Face à la colline, à notre gauche, les “neos” traversent le second Canal : on les voit avancer derrière une ligne de fougères et d’arbustes, comme s’ils se déplaçaient sur terre avec leur milliers de containers, certains vert sur vert. On semble se déplacer plus vite et plus facilement qu’eux, et pourtant ils nous dépassent toujours. On s’invente qu’on fait la course, la Tortue contre le lièvre, mais sans toucher à la manette du moteur. Puis notre pilote reçoit un appel : un de ces “neos” arrive en sens inverse, il transporte des marchandises dangereuses et n’a pas l’autorisation de croiser qui que ce soit dans le Canal.
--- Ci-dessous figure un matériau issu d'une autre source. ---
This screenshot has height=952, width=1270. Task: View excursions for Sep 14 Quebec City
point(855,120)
On ne pourra pas finir le périple aujourd’hui. C’est un petit choc, nous sentons la Colombie continuer à nous filer entre les doigts, mais aussi une joie de pouvoir faire durer cette expérience un jour de plus. Rester entre les wagons et les arbres, sur de l’eau douce.
On s’amarre tant bien que mal à une grosse bouée jaune en mousse, notre babord faisant face à l’arrière d’un petit ferry en transit qui s’est retrouvé dans le même cas que nous. Edwin débarque, le prochain pilote arrivera le lendemain matin à neuf heures. On croise les doigts pour qu’il soit d’aussi bonne pâte que le premier et réfléchit à la recette d’un nouveau gâteau. Nous avons quitté le décor de gare pour retrouver celui d’un port, un chantier. Un crocodile patauge à quelques mètres – peut-être est-ce toujours le même, amoureux. On remonte l’échelle et renonce à se baigner, ne serait-ce qu’un orteil. Pas un baiser.
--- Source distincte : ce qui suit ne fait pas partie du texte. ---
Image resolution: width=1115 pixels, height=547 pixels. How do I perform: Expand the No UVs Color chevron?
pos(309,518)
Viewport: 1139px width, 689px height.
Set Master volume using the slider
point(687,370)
Nous repartons le lendemain matin à l’aube. Cette fois pas de flottement dans l’espace : il fait jour. Un de ces temps gris qui brûle le blanc à la caméra et rend difficile de filmer le ciel. J’essaye de faire des inserts, les mains de Polo sur le winch, les doigts de Géraldine enserrant la barre. “Passer du paysage au détail…” Mais bientôt ce paysage s’ouvre complètement et nous nous retrouvons dans la petite mer intérieure qu’est le lac tenu en tenailles entre les deux mondes. Le vent monte et on se retrouve même avec quelques moutons à la crête des vagues d’eau douce. Je pose la caméra, c’est relâche pour l’équipage hormi Edgar et Géraldine, seuls autorisés à se relayer à la barre devant notre nouveau pilote, M. Victor Herrera, un gros monsieur heureusement aussi agréable que le premier.
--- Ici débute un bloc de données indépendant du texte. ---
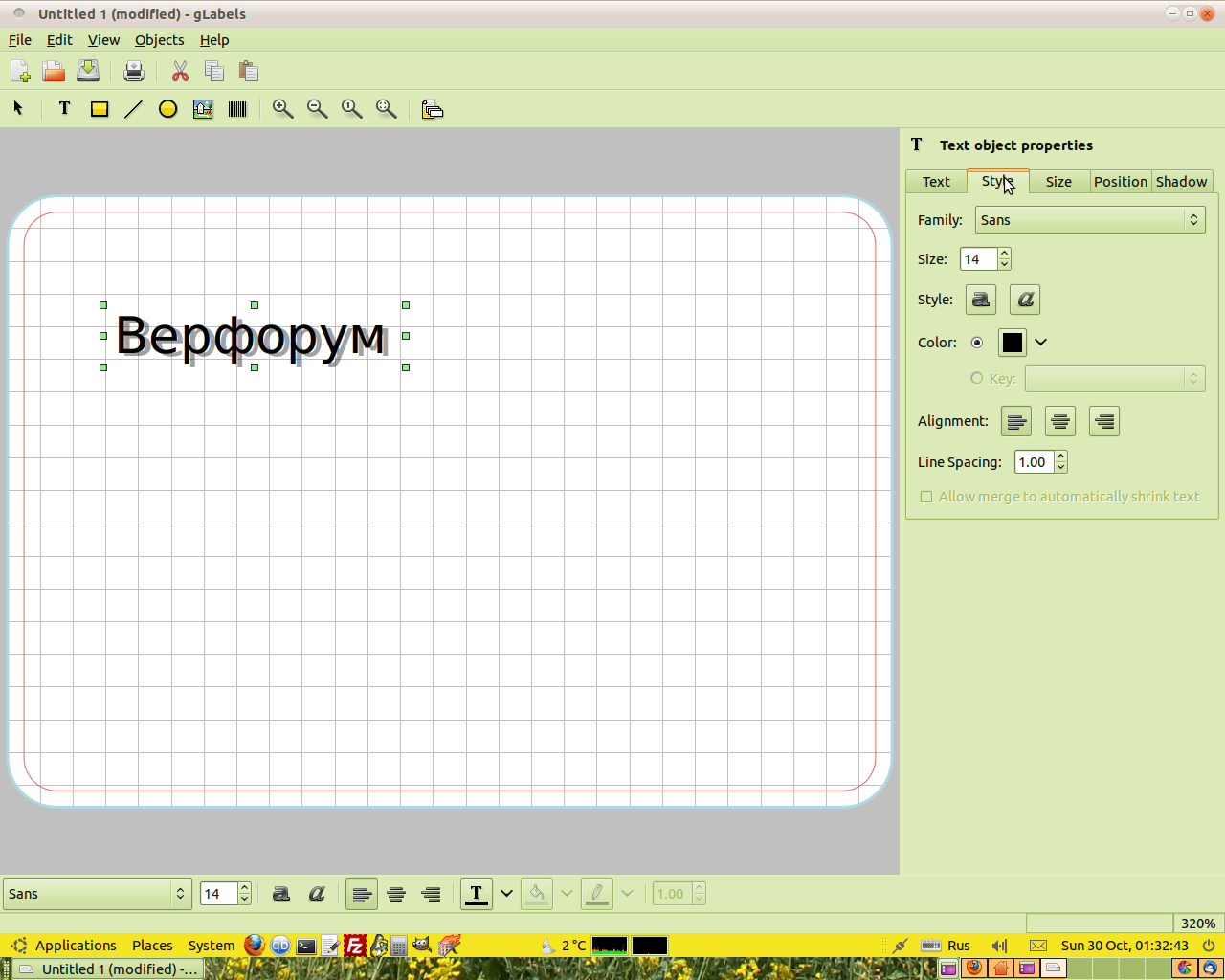Click the zoom in magnifier
The image size is (1225, 980).
click(282, 109)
On navigue au moteur pendant plusieurs heures, les voiles étant interdites dans le Canal. À nouveau c’est le souvenir du fleuve : l’eau brune, la forêt, les îlots de végétation qui habitent de temps en temps la surface. Seule différence de taille, le nombre de cargots qu’on croise dans un sens comme dans l’autre, Tortuga parfois rattrapée et dépassée, parfois visée au loin puis évitée de ce qui nous semble n’être que quelques mètres. Alors que je sors la tête de la cuisine pour prendre l’air, je tombe nez à nez avec un navire de l’armée américaine qui nous longe de si près que je peux compter ses fenêtres et détailler ses traces de rouille. Il nous dépasse lentement, toujours dans ce silence impossible qui est la signature des plus lourds, et nous ne le retrouverons que quelques heures plus tard, à l’entrée de la nouvelle série d’écluses.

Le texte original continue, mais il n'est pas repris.